Our model consists of two stages. In the first stages, three pre-training algorithms are applied to the cleaned text to convert them into numerical representations. And at the second stage, the numerical representations of text are fed into five fine-tuning algorithms.
-
CountVectorizer
-
TF-IDF
-
Word2Vec
-
ANNs
-
LSTMs
-
Logistic Regression
-
Support Vector Machine
-
Random Forest Classifier
Models will be run inside the train/
folder.
A general command will be: python3 <fine-tuning algo> <pre-training> <flag>
<flag>
: can be 0 or other numbers. Other numbers mean performing the
grid search. 0 means doing an actual run to get the testing accuracy with
a k-fold of 3 and with all the best hyperparameters set manually.

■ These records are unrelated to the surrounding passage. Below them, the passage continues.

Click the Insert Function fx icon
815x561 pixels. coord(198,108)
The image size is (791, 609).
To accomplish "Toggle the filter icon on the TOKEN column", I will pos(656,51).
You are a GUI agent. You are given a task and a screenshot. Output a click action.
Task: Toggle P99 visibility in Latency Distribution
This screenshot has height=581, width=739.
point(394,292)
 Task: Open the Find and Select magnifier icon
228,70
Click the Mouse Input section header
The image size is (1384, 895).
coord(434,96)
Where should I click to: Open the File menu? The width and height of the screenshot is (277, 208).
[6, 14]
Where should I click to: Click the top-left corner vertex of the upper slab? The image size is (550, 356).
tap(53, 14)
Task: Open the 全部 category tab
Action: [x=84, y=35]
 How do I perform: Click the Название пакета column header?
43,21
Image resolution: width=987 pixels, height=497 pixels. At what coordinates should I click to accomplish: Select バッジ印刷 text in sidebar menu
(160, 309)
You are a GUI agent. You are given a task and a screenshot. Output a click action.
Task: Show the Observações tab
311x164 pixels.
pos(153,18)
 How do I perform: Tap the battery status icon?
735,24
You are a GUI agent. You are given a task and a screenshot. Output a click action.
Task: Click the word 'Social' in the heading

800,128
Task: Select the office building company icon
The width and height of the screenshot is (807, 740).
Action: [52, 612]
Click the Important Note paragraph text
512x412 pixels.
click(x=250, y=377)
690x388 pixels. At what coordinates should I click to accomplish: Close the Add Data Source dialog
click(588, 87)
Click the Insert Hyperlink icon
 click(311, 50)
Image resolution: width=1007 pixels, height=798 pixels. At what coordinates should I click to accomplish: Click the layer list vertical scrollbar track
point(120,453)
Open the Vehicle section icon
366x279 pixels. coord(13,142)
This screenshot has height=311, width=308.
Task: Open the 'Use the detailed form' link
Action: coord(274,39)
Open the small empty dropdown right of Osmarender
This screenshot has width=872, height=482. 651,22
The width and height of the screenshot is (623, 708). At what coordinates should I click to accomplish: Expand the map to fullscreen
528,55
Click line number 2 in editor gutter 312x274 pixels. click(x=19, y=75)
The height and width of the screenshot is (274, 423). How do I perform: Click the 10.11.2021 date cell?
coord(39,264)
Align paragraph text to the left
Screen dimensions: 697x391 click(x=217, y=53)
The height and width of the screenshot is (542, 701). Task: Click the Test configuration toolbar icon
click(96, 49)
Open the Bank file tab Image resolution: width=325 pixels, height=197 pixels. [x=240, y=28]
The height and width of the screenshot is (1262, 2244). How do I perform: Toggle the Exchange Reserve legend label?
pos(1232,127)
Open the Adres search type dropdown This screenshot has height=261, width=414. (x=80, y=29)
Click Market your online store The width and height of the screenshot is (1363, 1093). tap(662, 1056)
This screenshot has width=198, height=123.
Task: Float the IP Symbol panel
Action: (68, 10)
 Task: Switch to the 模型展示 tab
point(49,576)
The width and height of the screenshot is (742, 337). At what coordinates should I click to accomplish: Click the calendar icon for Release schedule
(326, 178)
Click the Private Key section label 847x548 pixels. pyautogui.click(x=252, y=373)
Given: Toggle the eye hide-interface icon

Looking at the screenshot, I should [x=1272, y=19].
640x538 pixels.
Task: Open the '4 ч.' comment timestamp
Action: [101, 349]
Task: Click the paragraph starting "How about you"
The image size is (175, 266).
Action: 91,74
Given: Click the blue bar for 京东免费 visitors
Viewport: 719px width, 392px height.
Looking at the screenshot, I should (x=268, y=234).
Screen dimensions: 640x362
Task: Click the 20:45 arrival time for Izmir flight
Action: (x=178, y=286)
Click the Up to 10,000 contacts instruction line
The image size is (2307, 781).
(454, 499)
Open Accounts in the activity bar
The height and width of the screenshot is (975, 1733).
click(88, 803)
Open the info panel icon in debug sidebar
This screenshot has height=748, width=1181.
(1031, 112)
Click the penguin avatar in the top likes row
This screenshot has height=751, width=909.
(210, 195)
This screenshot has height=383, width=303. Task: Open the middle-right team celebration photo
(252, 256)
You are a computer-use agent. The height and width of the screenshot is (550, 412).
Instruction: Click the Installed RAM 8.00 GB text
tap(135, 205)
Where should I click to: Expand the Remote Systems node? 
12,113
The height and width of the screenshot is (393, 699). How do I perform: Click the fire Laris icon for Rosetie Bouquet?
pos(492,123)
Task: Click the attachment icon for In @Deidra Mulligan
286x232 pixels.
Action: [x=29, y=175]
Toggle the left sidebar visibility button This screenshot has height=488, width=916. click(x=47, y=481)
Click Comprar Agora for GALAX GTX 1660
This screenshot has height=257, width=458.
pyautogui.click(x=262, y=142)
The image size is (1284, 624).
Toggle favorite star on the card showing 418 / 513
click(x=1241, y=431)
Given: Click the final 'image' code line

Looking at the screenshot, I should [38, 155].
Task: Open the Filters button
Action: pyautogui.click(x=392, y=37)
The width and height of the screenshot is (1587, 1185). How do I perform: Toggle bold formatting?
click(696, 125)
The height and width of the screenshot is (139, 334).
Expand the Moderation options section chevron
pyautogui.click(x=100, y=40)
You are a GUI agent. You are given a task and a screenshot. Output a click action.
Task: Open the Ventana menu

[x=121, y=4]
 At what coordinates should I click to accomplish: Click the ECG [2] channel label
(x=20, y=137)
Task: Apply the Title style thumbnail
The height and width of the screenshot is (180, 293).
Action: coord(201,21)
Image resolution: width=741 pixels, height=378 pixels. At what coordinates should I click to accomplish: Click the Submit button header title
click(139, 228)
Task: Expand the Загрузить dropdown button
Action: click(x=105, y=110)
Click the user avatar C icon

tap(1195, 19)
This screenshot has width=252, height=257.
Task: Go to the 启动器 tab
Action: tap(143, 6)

The best hyperparameters are obtained from grid search.
The grid search results for each combination of models are available
in the directory train/model_results
.
For example, to run logistic regression, give the following command if you want to run it with:
-
CountVectorizer:
python3 logreg.py cv <flag>
-
TF-IDF:
python3 logreg.py tfidf <flag>
-
Word2Vec:
python3 logreg.py word2vec <flag>
Again, needs to be replaced by numbers. 0 always means an actual run.
For LSTMs and ANNs, grid search is done sequentially rather than all at once because of the limitation of computing resource. Thus, the flag for grid search not only includes 1, but also 2, 3, and 4. Take a closer look at the comments in those two files and you will understand how to perform the grid search.